Gianyar – Blahbatuh, Selasa (10/3/2026) Suasana sakral
dan penuh khidmat menyelimuti Pantai Masceti, Desa Blahbatuh, Kecamatan
Blahbatuh, Kabupaten Gianyar, saat ratusan krama Desa Adat Teges Kanginan
melaksanakan prosesi Upacara Melasti sebagai bagian dari rangkaian persiapan
menyambut Hari Raya Nyepi. Demi memastikan seluruh rangkaian kegiatan adat
tersebut berjalan dengan aman dan tertib, Babinsa Peliatan Koramil 1616-02/Ubud
Pelda I Made Hubuh bersama Bhabinkamtibmas Desa Peliatan Aiptu I Ketut Pariarta
serta Pecalang Desa Adat Teges Kanginan melaksanakan pengamanan dan pengawalan
jalannya prosesi.
Prosesi diawali dengan iring-iringan krama desa yang
mengantar Ida Sesuhunan dari Pura Kahyangan Tiga menuju Pantai Masceti untuk
melaksanakan upacara Melasti. Sepanjang perjalanan menuju lokasi upacara,
Babinsa bersama aparat keamanan dan pecalang turut melakukan pengawalan guna
memastikan iring-iringan masyarakat dapat berjalan dengan aman dan tertib.
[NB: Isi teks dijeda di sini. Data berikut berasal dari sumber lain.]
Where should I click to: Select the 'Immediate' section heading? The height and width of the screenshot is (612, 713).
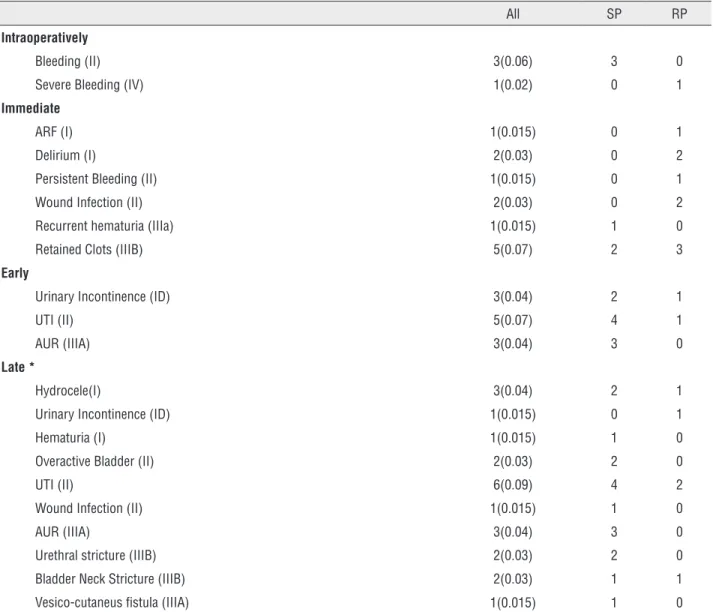click(x=30, y=108)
Setibanya di pantai, pengamanan juga dilakukan di sekitar
area upacara guna memberikan rasa aman dan nyaman bagi umat Hindu yang
melaksanakan persembahyangan. Kehadiran Babinsa bersama unsur pengamanan
lainnya merupakan bentuk dukungan terhadap kelancaran kegiatan adat dan
keagamaan yang dilaksanakan oleh masyarakat di wilayah binaan.
Upacara Melasti sendiri memiliki makna yang sangat
penting dalam tradisi keagamaan umat Hindu di Bali. Melasti merupakan prosesi
penyucian diri dan alam semesta dengan cara menghanyutkan segala kotoran atau
unsur negatif ke laut sebagai sumber air kehidupan. Melalui upacara ini, umat
memohon penyucian lahir dan batin sebelum memasuki rangkaian Hari Raya Nyepi,
sehingga tercipta keseimbangan antara manusia, alam, dan Sang Pencipta.
Dengan pengawalan dan pengamanan yang dilakukan oleh
Babinsa bersama Bhabinkamtibmas dan Pecalang, seluruh rangkaian prosesi Melasti
dapat berlangsung dengan aman, tertib, dan penuh kekhusyukan. Setelah
pelaksanaan persembahyangan selesai, masyarakat kembali mengiring Ida Sesuhunan
menuju Pura Kahyangan Tiga dengan situasi yang tetap aman dan kondusif.
Kehadiran Babinsa dalam kegiatan adat dan keagamaan
tersebut merupakan bagian dari tugas pembinaan teritorial, sekaligus wujud
kedekatan TNI dengan masyarakat dalam menjaga keamanan serta mendukung
kelestarian adat dan budaya di wilayah binaan.